Traduzindo

domingo, novembro 02, 2014

Domingo

É domingo. "Ninguém trabalha", "ninguém faz nada", dizem por aí. “É um dia inútil”, falam alguns. O relógio marca 7h39 quando pego o 405 - Parque Dois Irmãos/Expedicionários no começo da linha. O bom dia do cobrador é animado e o motorista liga o rádio e aumenta o volume. “Pra dar uma animada, né?”, fala, olhando para trás por um dos espelhos internos. “Essa vai ser rápida. Pra volta, já deixei duas tapiocas pra gente reservadas com o tapioqueiro”, complemente.

Enquanto seguimos nosso trajeto, rumo ao Centro, o domingo de manhã vai se exibindo. No primeiro campinho de futebol, ex-depósito de lixo, os coroas já estão todos com a camisa laranja do time. Batem bola enquanto esperam o time adversário. Todos descalços, alguns em forma e outros com uma barriguinha saliente.

No campinho mais à frente, alguns adolescentes fazem a vistoria das redes de um dos gols. Estão bem arrumados, com calça jeans e sapato. Devem ter passado rapidamente só para dar uma ajuda, talvez. Dessa vez, os astros são bem mais jovens. Devem ter no máximo uns 12 anos. Conversam enquanto vestem meiões e chuteiras e alguns já estão em cima de uma árvore, rindo despreocupadamente. O motorista suspira: “Ê tempo bom”.
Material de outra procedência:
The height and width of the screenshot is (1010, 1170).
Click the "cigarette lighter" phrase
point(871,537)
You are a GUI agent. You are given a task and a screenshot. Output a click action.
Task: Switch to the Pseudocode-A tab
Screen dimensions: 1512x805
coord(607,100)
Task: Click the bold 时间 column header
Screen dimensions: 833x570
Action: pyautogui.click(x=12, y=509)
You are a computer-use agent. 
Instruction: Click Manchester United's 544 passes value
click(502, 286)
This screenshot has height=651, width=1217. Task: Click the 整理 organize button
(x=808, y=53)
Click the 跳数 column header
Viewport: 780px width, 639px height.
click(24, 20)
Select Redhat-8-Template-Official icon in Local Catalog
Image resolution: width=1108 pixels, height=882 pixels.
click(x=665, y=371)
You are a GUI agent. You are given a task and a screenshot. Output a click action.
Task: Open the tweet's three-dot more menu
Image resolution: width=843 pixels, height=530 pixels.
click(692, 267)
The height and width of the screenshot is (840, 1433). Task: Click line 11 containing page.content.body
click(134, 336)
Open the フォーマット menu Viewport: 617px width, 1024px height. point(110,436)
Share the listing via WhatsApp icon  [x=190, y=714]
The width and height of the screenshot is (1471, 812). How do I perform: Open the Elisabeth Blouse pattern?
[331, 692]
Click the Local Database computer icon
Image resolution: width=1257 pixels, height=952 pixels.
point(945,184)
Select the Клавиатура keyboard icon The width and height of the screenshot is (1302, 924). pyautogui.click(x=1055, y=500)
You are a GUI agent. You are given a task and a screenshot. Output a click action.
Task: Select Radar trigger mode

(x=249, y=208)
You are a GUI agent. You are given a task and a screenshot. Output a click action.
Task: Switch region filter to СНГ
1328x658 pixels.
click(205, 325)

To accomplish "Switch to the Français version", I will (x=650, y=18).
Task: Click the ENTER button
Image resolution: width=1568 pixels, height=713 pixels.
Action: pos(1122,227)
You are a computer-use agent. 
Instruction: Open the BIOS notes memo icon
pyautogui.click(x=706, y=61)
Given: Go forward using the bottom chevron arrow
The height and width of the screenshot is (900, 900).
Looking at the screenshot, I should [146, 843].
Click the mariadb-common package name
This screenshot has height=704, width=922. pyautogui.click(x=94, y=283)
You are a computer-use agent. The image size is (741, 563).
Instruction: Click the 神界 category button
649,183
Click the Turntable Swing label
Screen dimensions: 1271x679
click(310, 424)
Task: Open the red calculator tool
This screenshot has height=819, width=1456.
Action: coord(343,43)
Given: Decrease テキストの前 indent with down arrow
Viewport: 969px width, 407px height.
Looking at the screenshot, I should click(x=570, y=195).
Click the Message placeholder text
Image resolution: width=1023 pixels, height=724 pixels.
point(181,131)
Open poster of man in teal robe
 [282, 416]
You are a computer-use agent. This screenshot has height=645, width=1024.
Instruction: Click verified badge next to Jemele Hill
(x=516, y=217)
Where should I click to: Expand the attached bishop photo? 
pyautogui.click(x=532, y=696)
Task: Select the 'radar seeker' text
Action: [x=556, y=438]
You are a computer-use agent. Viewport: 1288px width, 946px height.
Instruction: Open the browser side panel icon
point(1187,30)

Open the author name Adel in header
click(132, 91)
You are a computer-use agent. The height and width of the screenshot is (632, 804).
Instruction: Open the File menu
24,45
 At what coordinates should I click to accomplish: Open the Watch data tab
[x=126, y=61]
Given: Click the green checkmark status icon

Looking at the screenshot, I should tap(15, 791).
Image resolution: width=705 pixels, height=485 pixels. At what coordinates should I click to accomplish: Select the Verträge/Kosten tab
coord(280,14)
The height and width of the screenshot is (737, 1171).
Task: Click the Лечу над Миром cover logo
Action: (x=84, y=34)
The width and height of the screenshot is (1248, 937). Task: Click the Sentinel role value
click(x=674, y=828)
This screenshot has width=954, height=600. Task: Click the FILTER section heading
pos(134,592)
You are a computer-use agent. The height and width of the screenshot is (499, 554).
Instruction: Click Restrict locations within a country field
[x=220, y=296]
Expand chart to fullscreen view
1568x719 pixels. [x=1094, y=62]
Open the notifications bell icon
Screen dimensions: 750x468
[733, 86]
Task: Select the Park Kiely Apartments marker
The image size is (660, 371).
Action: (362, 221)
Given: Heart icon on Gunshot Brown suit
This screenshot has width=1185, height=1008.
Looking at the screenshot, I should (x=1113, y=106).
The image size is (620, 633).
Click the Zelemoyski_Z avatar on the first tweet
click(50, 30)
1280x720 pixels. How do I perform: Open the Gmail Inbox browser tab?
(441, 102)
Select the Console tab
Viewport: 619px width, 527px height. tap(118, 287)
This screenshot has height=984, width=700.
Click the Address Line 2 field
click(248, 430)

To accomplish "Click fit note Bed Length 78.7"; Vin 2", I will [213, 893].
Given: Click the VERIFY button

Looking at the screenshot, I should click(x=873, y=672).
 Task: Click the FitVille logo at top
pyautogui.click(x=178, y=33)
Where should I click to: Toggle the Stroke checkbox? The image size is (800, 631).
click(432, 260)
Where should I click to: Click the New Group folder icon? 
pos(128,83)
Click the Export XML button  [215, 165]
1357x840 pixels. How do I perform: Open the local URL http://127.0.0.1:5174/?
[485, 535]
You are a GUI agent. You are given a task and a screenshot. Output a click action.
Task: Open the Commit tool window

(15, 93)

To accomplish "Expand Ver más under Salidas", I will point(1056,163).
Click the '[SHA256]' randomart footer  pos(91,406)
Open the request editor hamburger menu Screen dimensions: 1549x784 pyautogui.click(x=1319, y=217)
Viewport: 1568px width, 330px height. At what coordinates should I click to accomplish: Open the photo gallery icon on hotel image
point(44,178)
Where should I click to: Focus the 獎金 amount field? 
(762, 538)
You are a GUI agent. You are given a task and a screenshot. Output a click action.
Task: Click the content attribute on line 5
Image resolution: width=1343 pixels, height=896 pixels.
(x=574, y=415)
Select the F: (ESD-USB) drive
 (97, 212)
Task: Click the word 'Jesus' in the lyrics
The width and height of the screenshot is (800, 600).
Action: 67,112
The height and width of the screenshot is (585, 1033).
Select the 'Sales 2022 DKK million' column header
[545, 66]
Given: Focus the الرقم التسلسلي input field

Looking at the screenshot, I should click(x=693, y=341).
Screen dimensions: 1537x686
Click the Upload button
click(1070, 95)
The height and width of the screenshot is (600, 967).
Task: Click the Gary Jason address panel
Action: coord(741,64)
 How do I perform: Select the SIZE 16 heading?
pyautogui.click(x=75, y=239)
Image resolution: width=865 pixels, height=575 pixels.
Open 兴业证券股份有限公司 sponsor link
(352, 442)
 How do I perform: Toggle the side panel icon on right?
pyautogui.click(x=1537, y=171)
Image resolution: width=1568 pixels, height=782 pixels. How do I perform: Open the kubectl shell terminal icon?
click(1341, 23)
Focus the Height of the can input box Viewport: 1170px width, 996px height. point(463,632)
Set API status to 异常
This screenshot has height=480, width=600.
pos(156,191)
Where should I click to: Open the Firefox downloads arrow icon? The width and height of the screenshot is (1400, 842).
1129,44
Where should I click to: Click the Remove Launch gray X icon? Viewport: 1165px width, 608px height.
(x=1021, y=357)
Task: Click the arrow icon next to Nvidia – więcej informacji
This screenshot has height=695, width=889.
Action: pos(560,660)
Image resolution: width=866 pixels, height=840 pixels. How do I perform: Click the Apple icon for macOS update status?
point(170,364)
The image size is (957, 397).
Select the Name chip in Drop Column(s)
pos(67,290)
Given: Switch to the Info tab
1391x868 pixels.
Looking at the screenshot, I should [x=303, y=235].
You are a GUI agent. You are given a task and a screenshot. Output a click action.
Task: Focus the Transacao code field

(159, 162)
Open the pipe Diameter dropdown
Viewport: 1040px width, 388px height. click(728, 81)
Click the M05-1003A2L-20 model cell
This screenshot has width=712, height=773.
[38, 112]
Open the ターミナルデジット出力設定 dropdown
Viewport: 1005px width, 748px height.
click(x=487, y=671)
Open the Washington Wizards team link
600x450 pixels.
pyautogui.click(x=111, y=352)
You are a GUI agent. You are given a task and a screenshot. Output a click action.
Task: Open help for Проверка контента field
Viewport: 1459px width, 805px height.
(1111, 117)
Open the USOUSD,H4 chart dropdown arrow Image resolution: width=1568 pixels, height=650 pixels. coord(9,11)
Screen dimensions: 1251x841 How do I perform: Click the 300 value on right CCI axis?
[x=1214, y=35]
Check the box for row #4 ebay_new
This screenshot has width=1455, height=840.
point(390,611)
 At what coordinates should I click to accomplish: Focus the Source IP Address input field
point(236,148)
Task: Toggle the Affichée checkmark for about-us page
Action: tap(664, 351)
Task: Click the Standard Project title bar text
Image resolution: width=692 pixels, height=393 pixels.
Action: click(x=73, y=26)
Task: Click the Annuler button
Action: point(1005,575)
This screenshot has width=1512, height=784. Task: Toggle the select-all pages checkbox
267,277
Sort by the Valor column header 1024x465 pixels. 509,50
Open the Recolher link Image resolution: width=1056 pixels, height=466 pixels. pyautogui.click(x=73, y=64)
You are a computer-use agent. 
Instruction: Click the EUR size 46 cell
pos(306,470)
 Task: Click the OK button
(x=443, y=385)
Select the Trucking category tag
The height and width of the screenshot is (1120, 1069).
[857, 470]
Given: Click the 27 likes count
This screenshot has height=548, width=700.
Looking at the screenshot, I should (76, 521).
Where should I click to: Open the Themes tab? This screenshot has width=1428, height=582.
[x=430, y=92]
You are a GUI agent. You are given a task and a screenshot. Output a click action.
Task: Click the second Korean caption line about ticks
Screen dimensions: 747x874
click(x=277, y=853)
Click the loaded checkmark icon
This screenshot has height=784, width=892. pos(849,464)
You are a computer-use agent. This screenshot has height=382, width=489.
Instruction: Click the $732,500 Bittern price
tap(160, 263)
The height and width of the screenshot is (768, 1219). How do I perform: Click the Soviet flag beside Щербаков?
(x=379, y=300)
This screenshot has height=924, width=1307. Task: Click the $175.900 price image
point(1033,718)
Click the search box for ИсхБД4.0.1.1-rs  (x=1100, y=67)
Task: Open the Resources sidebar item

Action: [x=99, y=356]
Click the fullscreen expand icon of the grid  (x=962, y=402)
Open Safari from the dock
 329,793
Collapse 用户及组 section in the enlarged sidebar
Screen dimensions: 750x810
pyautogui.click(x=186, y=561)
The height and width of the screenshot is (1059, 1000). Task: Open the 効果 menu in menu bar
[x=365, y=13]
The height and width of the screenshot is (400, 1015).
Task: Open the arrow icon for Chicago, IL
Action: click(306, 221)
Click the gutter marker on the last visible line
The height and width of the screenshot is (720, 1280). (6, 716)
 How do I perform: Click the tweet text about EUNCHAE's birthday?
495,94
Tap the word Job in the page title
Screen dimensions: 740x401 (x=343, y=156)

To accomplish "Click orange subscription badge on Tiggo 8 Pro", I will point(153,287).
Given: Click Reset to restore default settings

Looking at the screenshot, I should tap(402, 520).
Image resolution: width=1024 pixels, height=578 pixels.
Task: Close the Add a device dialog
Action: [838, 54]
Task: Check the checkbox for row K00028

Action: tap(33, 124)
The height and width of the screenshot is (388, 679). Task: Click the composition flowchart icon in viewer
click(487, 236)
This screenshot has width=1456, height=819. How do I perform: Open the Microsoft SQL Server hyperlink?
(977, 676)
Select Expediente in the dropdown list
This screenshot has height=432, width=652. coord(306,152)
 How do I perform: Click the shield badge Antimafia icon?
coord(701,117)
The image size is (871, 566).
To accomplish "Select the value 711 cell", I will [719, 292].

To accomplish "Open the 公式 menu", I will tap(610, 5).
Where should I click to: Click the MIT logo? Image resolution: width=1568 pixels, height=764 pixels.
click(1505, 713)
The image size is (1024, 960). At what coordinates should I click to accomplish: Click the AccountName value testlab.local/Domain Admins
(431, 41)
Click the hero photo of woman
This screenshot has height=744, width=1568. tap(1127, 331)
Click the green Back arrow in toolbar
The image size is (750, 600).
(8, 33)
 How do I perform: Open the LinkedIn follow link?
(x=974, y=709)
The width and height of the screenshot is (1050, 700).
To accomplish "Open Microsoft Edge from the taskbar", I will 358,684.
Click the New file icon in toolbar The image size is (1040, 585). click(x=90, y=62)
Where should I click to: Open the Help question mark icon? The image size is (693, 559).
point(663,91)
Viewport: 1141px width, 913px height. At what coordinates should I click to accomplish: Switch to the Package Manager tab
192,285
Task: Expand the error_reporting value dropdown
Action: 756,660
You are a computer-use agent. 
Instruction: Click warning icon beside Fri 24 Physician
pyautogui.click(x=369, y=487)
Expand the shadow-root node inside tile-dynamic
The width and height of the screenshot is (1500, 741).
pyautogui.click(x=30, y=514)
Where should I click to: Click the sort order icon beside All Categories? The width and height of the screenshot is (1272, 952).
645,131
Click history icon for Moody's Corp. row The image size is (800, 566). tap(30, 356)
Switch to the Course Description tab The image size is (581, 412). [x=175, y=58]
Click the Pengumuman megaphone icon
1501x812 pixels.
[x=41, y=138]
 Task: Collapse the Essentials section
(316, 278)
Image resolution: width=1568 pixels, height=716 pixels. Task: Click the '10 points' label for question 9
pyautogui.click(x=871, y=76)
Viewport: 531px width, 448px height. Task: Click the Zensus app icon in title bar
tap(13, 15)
Seguindo caminho, vi que o cabeleireiro já está sentado em uma cadeira na calçada, esperando possíveis clientes para um serviço e uma conversa. No ponto ao lado, o bodegueiro já está conversando e segurando o troco para um cliente. A moça do açougue acabou de tirar o último cadeado.

Não sigo só no ônibus. Não sigo só no coletivo. Subiu um pessoal bem arrumado e cheiroso, com bíblias, roupas sociais e algumas saias jeans até o joelho. Alguns vão em silêncio e outros vão conversando amenidades. Duas paradas depois, mais gente chegando: dessa vez, estilo moda praia. O cheiro de protetor solar briga com o dos variados perfumes.

Dá pra ver um senhor varrendo a calçada, uma jovem jogando água em outra calçada, um rapaz cuidando de um pequeno jardim e uma moça desobstruindo o caminho da água no asfalto. O vendedor de verduras passa e cruza com o rapaz da chegadinha, raridade hoje em dia. O vendedor de algodão-doce caminha lentamente e uma senhora empurra um carrinho de pipoca.

A minha parada chega. “Valeu, irmão. Bom dia aí”, digo para o motorista. “Bom dia, minha joia. Se cuida!”, despede-se ele. O porteiro me entrega o jornal e o zelador pergunta se eu vi os gols de ontem. Um rapaz passa com um balde cheio d’água para lavar o carro. Vejo um amigo indo ao supermercado e outros indo para o cemitério. Hoje é domingo, hoje é Finados. Aposto que vai ter gente vendendo flores por lá.

É domingo. O relógio marca 8h04. "Ninguém trabalha", "ninguém faz nada", dizem por aí. “É um dia inútil”, falam alguns. Sigo para resolver minhas pendências. “Ninguém faz nada?”. Sei.